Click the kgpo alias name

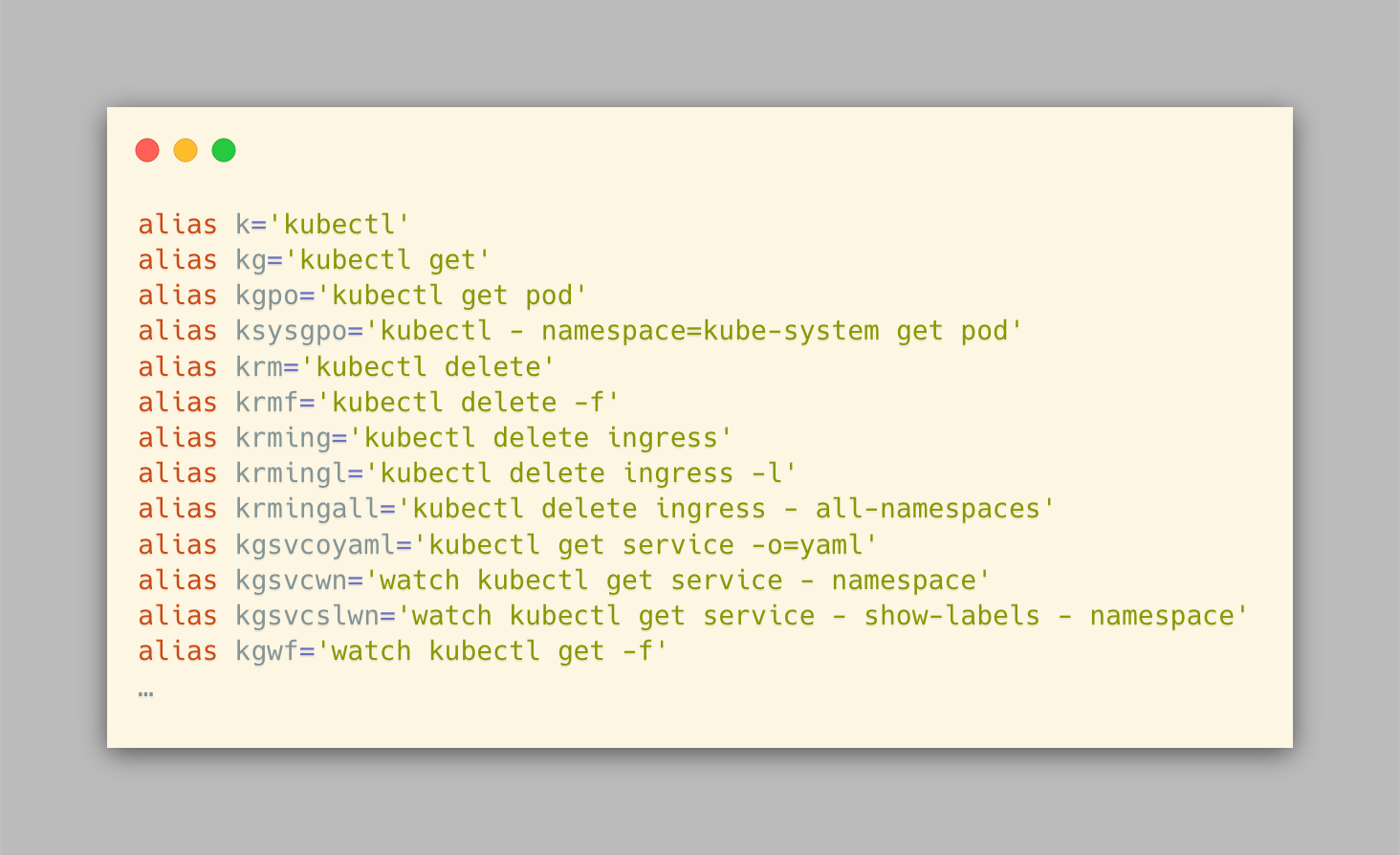coord(267,296)
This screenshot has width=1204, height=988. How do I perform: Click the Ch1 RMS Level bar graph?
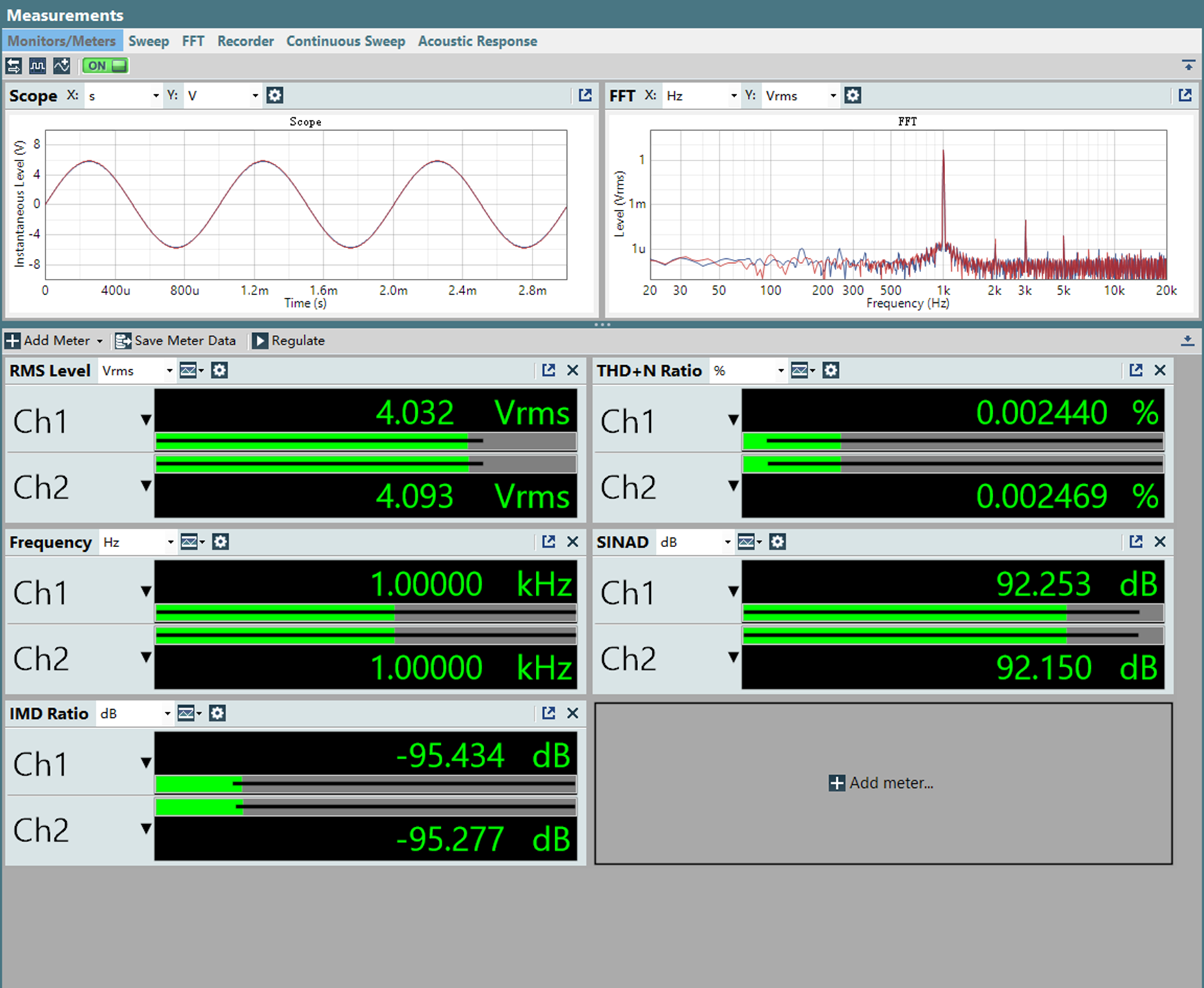[x=365, y=441]
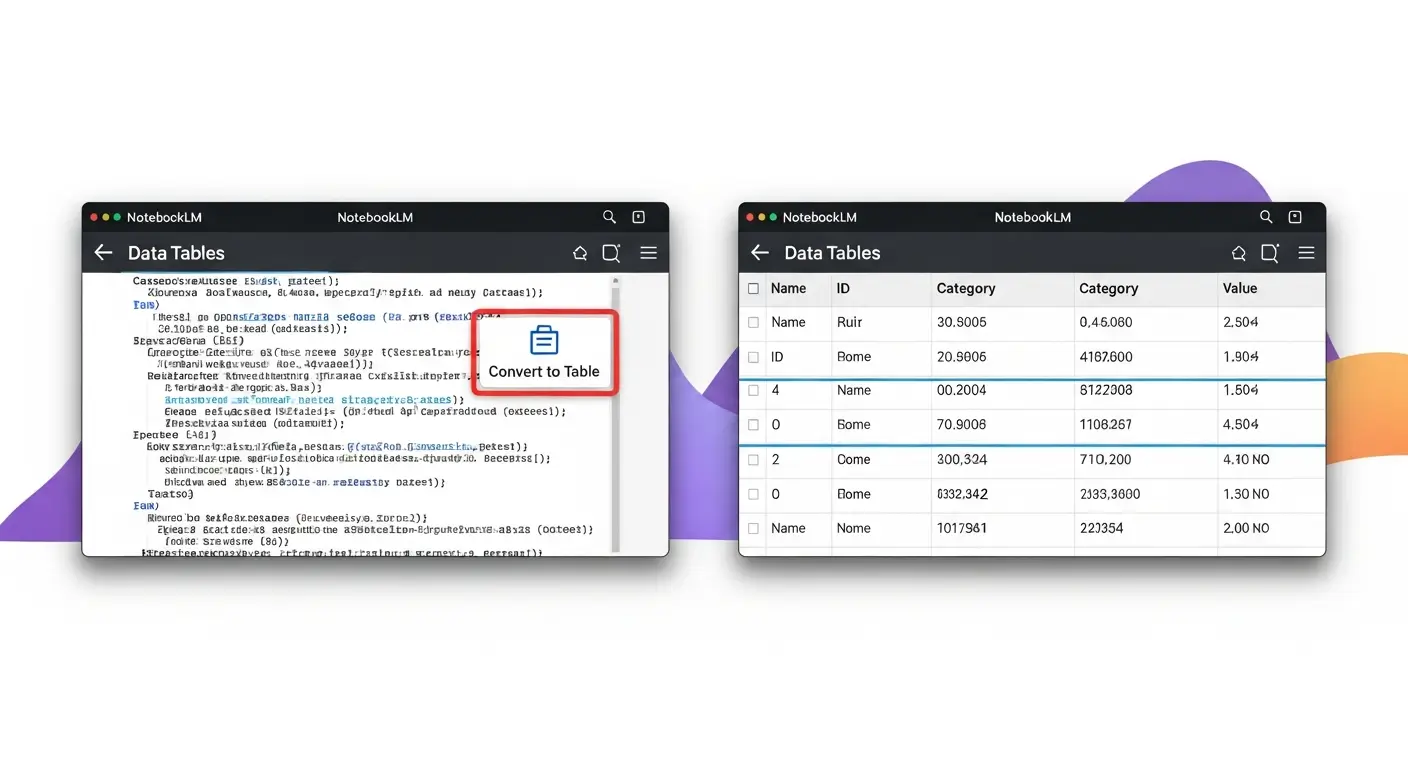Click the 4.10 NO cell in the Value column

tap(1245, 460)
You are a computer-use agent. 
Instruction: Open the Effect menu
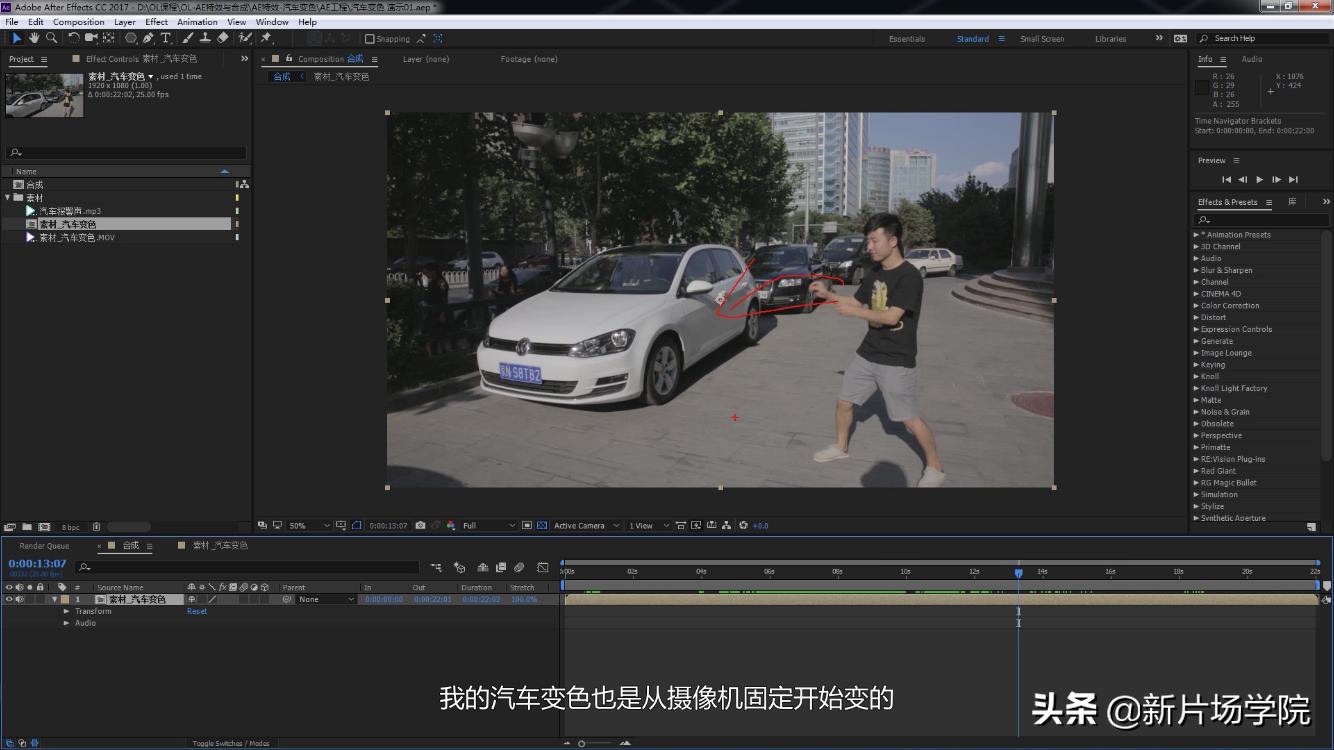(x=155, y=21)
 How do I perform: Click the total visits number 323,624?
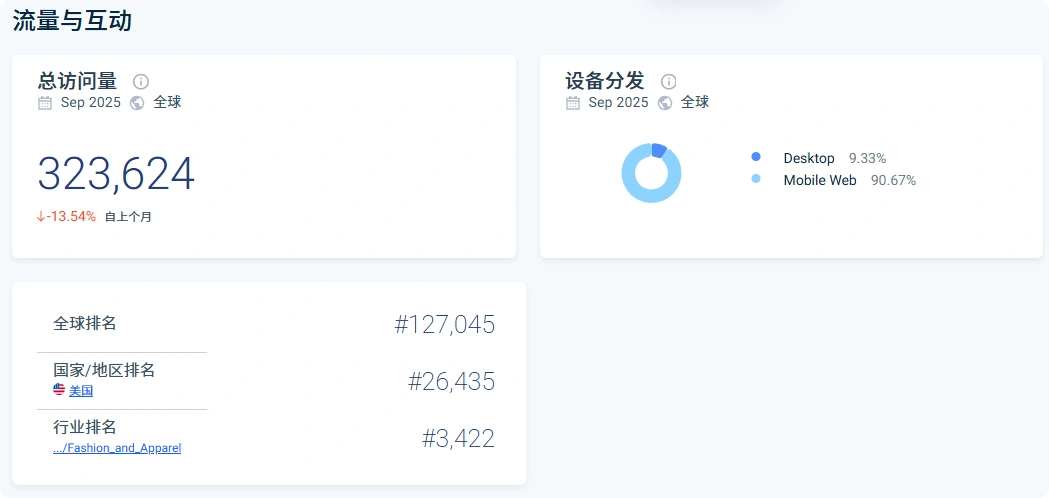[x=116, y=175]
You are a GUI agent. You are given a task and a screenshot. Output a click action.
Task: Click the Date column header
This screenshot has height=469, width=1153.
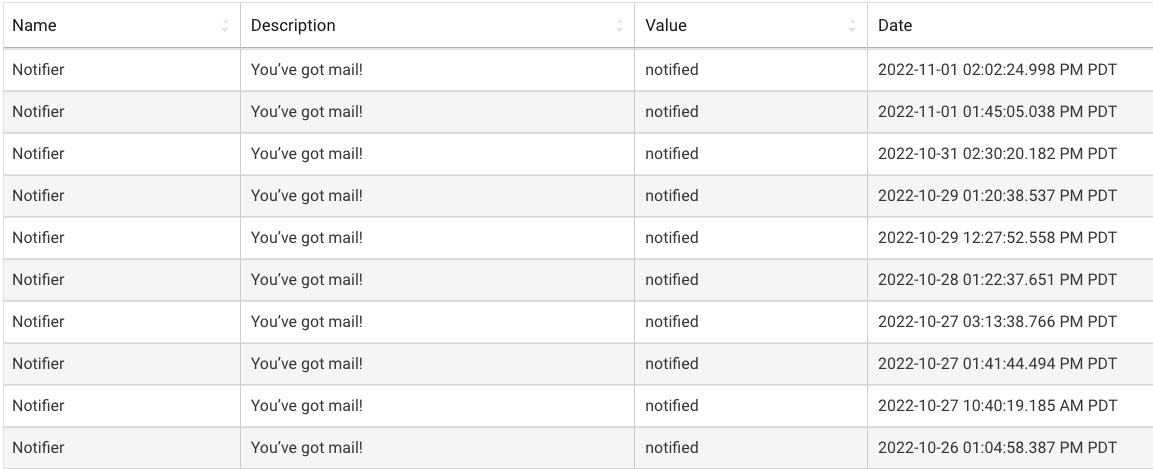[895, 25]
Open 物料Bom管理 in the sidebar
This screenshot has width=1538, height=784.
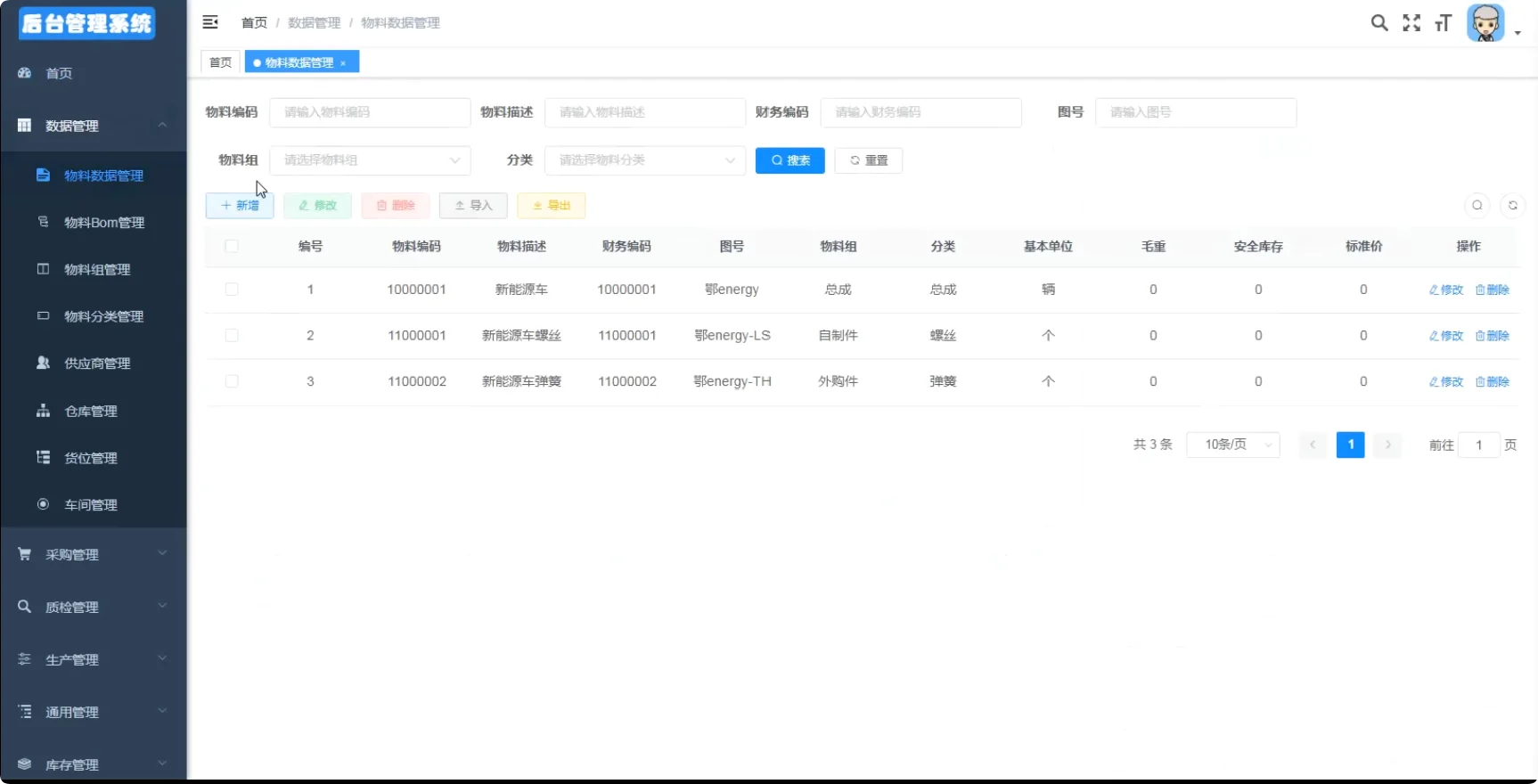103,223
····················
## Stated problem
Carry over the records from the line containing "You are a computer-use agent." through the end of the records, requests included, with every coordinate in the answers lowered by 11. Leave the pictures out.

## Task output
You are a computer-use agent. 
Instruction: Open the Effect menu
(x=144, y=10)
 How do I perform: Click the total visits number 323,624?
[x=105, y=164]
You are a GUI agent. You are given a task and a screenshot. Output a click action.
Task: Click the Date column header
This screenshot has height=469, width=1153.
[884, 14]
Open 物料Bom管理 in the sidebar
This screenshot has width=1538, height=784.
92,212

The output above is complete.